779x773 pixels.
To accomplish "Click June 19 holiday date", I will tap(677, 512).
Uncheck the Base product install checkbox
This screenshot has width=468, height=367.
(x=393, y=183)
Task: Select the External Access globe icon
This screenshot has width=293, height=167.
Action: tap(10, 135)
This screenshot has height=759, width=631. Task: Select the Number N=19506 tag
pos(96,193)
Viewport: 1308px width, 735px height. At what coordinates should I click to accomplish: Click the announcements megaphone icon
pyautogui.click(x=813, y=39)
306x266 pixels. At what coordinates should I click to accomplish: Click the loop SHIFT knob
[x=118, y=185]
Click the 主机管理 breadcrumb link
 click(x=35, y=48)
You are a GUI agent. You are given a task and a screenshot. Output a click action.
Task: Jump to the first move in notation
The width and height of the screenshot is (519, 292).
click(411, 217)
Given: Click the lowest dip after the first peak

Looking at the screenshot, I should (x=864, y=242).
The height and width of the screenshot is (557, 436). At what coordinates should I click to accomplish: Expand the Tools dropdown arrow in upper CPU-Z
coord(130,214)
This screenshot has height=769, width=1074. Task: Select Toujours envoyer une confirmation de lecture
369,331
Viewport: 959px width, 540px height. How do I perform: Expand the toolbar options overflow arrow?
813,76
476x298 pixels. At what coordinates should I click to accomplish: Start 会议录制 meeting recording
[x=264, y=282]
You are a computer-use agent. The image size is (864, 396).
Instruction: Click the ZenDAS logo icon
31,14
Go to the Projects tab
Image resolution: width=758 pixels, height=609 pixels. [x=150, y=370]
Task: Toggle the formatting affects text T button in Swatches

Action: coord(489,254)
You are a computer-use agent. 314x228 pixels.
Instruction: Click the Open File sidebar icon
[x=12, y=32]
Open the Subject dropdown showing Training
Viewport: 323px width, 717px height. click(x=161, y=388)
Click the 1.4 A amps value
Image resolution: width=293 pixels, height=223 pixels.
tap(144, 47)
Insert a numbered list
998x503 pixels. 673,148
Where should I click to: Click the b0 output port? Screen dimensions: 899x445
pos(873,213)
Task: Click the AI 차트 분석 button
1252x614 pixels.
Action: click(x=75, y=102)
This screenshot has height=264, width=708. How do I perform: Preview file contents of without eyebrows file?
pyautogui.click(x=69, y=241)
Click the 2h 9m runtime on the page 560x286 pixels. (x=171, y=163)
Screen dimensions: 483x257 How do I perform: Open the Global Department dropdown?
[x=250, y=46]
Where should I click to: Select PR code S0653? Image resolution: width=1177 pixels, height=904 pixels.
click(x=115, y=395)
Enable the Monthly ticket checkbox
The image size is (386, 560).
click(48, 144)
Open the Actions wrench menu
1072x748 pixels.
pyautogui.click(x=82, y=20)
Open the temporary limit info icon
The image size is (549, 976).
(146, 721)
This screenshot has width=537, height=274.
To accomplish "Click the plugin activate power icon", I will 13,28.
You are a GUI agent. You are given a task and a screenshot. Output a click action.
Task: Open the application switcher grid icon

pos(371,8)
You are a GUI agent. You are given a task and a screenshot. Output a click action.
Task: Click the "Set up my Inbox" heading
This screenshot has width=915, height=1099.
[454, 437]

──────────────────────────────

**Required work**
Output must consist only of the listing's lines from the first through the line with "Task: Jump to the first move in notation", reproduced word for word.

**Exercise response**
779x773 pixels.
To accomplish "Click June 19 holiday date", I will tap(677, 512).
Uncheck the Base product install checkbox
This screenshot has width=468, height=367.
(x=393, y=183)
Task: Select the External Access globe icon
This screenshot has width=293, height=167.
Action: tap(10, 135)
This screenshot has height=759, width=631. Task: Select the Number N=19506 tag
pos(96,193)
Viewport: 1308px width, 735px height. At what coordinates should I click to accomplish: Click the announcements megaphone icon
pyautogui.click(x=813, y=39)
306x266 pixels. At what coordinates should I click to accomplish: Click the loop SHIFT knob
[x=118, y=185]
Click the 主机管理 breadcrumb link
 click(x=35, y=48)
You are a GUI agent. You are given a task and a screenshot. Output a click action.
Task: Jump to the first move in notation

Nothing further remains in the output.